In naturalist philosophy, "ought" statements eventually dissolve into a very
specific class of "is" statements. One observes that the universe consists of
particles, bits, and joules, and comes up with moral foundations suitable for
living life as a human being who is made of particles, bits, and joules. If
the universe contained a fundamentally moral component which we could exhibit
and manipulate - the same way we can exhibit and manipulate particles, bits,
and joules - we would consider that to be basic too. But it doesn't: so moral
statements must reduce to non-moral statements.

What one does _not_ do is _precisely what is done in non-naturalist
philosophy_ , which is to insist that "oughtness" is an ontologically
primitive property of certain objects called "moral propositions", which have
nothing whatsoever to do with atoms, bits, and joules, and which, despite the
non-naturalistic philosopher's inability to exhibit any such thing beyond
"Surely torturing puppies is wrong!", are nonetheless considered an essential
component of the universe on a level with particles, bits, joules.
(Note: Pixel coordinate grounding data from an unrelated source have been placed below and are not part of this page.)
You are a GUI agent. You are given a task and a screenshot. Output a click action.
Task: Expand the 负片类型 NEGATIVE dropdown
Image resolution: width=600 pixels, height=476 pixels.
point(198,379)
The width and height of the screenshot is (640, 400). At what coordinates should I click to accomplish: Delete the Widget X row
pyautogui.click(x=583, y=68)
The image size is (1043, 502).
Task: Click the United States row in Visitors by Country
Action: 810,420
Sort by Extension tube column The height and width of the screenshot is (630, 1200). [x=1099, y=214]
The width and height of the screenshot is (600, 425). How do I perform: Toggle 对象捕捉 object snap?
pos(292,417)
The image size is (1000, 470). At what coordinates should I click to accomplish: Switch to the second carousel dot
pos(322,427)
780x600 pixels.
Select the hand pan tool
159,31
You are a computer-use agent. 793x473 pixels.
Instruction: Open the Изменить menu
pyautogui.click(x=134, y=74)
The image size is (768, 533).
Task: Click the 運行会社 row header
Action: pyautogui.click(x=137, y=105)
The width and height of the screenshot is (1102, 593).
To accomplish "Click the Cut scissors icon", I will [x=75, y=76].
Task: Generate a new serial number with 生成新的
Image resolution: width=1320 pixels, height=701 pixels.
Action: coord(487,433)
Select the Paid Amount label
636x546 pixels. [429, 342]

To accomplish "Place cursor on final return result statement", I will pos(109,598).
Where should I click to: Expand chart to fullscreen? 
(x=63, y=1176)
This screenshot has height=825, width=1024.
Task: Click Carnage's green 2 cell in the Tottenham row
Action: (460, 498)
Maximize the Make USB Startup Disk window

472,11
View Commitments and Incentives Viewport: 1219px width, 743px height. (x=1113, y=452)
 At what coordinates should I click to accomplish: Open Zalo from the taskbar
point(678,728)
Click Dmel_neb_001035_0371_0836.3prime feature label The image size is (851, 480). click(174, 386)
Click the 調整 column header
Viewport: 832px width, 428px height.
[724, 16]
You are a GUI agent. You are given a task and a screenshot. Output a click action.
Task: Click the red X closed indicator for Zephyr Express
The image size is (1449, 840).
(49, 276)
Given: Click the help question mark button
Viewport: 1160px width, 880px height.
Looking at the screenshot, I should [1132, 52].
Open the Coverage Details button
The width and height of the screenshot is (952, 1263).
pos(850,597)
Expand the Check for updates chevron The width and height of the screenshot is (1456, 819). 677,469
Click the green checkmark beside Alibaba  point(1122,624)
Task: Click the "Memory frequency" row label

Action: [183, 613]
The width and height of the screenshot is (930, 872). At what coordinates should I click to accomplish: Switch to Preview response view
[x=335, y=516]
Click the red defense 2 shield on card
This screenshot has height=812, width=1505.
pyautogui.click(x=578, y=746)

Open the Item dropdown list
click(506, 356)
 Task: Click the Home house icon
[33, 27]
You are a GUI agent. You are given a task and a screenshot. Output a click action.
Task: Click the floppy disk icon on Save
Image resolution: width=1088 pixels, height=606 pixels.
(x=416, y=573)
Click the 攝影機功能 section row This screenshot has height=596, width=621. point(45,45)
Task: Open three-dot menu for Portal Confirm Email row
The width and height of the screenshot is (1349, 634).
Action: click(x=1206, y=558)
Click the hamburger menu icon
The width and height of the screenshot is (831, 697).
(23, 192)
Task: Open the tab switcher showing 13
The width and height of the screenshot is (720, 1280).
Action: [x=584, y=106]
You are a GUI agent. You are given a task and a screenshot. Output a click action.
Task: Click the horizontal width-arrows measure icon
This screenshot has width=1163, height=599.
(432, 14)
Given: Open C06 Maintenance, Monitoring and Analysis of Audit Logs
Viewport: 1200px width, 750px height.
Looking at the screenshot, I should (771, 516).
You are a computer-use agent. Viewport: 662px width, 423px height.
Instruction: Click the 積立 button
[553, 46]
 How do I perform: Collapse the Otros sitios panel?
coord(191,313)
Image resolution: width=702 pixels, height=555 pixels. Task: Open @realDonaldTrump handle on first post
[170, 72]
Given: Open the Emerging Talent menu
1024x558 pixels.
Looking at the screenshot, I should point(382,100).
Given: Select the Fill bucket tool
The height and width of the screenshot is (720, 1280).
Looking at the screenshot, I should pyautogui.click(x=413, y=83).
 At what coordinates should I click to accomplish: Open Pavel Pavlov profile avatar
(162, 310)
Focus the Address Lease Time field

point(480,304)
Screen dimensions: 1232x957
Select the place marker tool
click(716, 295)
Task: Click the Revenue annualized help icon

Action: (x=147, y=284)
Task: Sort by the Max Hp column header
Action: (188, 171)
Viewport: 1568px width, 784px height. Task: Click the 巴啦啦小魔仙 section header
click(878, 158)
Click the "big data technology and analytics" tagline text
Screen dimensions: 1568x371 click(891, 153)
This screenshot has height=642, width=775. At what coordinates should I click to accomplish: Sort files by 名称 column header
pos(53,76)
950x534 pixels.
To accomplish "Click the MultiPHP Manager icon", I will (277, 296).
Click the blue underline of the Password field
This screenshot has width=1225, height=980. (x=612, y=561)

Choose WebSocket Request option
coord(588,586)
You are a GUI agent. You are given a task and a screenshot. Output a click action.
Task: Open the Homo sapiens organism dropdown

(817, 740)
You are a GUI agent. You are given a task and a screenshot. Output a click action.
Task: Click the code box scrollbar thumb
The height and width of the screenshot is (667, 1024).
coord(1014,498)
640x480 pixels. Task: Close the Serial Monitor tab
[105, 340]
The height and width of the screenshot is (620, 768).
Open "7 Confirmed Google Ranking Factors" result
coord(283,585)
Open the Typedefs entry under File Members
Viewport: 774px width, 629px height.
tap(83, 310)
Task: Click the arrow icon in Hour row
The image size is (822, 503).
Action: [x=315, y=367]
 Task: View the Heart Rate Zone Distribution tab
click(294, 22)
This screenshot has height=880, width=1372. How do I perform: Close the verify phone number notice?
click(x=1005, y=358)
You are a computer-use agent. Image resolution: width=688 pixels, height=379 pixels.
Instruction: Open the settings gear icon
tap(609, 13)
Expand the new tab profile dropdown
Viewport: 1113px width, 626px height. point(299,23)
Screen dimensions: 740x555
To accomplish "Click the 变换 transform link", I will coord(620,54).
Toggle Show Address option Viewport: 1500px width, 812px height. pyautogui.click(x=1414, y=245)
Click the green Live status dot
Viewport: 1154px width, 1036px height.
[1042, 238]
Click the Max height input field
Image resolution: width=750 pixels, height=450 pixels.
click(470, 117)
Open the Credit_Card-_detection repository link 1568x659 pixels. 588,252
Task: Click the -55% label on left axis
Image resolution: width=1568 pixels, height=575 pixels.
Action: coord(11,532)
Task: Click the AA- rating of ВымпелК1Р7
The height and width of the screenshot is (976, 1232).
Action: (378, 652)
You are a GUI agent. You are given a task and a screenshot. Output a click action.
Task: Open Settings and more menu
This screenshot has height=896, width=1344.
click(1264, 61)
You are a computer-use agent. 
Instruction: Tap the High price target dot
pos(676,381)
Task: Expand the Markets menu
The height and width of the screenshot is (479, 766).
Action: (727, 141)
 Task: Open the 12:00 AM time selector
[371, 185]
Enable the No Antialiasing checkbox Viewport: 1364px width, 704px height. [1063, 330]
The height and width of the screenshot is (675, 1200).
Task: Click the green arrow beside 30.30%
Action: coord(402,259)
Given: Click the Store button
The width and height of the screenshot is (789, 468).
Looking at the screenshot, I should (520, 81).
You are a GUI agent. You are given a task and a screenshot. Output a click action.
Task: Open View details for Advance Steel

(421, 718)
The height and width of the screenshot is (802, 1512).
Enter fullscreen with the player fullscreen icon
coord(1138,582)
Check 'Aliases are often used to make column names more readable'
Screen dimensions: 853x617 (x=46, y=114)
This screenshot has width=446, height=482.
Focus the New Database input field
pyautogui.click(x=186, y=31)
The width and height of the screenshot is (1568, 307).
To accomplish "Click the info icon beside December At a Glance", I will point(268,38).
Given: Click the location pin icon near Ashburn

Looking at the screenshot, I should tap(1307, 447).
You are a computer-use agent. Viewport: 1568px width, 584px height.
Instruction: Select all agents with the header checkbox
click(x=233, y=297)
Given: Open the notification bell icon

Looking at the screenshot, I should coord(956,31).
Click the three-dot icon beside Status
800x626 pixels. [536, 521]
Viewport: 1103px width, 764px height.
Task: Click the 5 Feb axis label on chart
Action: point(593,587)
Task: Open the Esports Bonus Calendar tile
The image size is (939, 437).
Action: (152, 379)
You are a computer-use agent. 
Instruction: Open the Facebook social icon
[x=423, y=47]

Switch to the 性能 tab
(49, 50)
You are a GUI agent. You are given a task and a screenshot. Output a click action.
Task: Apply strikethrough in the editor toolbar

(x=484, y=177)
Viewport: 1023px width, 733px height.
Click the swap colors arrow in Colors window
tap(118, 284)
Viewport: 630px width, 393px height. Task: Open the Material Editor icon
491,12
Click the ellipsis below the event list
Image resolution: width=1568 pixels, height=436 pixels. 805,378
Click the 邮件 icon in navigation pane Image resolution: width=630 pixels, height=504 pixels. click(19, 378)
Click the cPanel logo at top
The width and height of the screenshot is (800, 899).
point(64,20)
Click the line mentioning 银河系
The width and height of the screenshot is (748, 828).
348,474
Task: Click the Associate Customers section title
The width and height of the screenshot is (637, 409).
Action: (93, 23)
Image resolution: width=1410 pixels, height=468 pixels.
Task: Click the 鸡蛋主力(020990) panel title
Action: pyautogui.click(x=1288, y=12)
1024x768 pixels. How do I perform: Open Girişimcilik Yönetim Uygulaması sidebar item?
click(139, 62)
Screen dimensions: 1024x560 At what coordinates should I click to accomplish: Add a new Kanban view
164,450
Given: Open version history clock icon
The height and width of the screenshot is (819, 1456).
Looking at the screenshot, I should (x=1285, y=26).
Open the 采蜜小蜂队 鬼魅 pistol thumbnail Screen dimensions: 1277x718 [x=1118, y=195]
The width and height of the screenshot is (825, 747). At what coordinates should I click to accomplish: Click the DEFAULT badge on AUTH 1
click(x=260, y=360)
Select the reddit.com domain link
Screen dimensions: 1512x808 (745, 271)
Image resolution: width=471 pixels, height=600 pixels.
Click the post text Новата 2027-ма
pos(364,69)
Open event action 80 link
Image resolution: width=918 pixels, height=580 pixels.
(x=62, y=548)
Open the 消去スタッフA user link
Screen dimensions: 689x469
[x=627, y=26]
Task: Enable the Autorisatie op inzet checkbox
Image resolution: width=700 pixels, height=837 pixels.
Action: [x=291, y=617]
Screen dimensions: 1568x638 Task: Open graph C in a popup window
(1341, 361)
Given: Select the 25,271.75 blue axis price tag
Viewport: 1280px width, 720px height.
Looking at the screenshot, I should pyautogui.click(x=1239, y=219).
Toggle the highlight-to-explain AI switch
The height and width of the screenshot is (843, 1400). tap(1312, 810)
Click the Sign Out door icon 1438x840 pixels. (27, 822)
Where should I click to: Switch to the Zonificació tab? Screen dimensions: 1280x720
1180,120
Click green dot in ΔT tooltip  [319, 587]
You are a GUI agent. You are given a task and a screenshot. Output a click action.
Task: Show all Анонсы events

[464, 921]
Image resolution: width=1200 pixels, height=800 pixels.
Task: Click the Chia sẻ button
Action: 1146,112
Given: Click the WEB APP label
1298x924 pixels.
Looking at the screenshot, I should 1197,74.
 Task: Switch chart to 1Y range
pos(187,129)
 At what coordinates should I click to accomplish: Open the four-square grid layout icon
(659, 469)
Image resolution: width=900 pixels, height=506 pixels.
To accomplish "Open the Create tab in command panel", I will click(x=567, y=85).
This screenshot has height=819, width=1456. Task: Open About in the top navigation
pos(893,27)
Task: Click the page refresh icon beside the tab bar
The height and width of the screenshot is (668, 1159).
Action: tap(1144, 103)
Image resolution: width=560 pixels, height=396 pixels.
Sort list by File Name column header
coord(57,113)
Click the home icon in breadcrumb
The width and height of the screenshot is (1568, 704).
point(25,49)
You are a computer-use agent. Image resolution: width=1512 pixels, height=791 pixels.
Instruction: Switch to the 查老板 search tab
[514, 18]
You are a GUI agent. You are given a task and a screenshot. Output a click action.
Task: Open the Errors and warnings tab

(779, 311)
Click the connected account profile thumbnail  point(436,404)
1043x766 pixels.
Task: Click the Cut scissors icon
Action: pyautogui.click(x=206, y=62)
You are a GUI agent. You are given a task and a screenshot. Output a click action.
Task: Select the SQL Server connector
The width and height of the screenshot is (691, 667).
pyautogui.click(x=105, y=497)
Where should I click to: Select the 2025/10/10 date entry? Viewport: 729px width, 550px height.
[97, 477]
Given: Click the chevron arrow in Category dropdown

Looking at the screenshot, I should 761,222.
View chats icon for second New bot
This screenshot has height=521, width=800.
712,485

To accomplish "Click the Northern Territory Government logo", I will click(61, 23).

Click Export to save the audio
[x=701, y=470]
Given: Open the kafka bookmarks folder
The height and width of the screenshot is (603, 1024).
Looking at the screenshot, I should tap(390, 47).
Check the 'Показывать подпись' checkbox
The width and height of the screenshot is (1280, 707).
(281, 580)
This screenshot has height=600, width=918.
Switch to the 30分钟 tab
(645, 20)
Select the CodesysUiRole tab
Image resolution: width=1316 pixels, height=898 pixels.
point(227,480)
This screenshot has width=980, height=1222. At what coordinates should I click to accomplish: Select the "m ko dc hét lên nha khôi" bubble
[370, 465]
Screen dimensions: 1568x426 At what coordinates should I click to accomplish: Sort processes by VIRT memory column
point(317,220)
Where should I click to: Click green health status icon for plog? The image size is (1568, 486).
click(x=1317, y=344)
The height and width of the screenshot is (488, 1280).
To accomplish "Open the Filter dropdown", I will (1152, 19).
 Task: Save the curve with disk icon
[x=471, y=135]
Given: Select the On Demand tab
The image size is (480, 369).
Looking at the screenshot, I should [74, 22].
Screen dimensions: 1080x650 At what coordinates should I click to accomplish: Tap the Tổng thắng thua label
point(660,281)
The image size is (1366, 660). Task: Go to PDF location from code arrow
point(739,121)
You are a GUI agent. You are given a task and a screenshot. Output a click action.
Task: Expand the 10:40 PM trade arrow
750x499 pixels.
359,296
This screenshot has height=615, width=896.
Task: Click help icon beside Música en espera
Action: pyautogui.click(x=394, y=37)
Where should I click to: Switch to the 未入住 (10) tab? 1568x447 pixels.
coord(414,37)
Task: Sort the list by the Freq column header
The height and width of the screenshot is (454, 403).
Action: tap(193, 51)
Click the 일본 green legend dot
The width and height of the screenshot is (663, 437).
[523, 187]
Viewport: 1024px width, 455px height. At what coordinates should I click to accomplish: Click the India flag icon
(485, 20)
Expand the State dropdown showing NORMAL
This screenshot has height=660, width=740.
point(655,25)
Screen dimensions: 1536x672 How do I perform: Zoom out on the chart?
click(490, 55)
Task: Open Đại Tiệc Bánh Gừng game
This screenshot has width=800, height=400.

People have always been all too ready to insist that anything we don't fully
understand, but which affects us emotionally, is an irreducible, ontologically
primitive component of the fundamental nature of the universe, while anything
you can actually exhibit and manipulate is mere gadgetry, used to make
smartphones run but otherwise of no account. Problem is, the reverse is true:
examining things we can exhibit and manipulate, _naturalism_ , has given us
more fruitful and abundant insight into the world and our lives in it than any
other approach ever tried. It has taken endless seemingly-disparate phenomena
and united them in a single conception of the universe that ties everything
from the stars in the heavens to the beat of the human heart in grand threads
of causality.

When we rely on any fixed and finite system of propositions to describe our
universe: _ignoramus et ignorabimus_. As we learn more and more fundamentally
independent propositions and unite our disparate magisteria: _wir müssen
wissen, wir werden wissen!_ And this will extend to the moral realm as well,
so that when we say torturing puppies is wrong, we will know that we are
describing a matter of fact.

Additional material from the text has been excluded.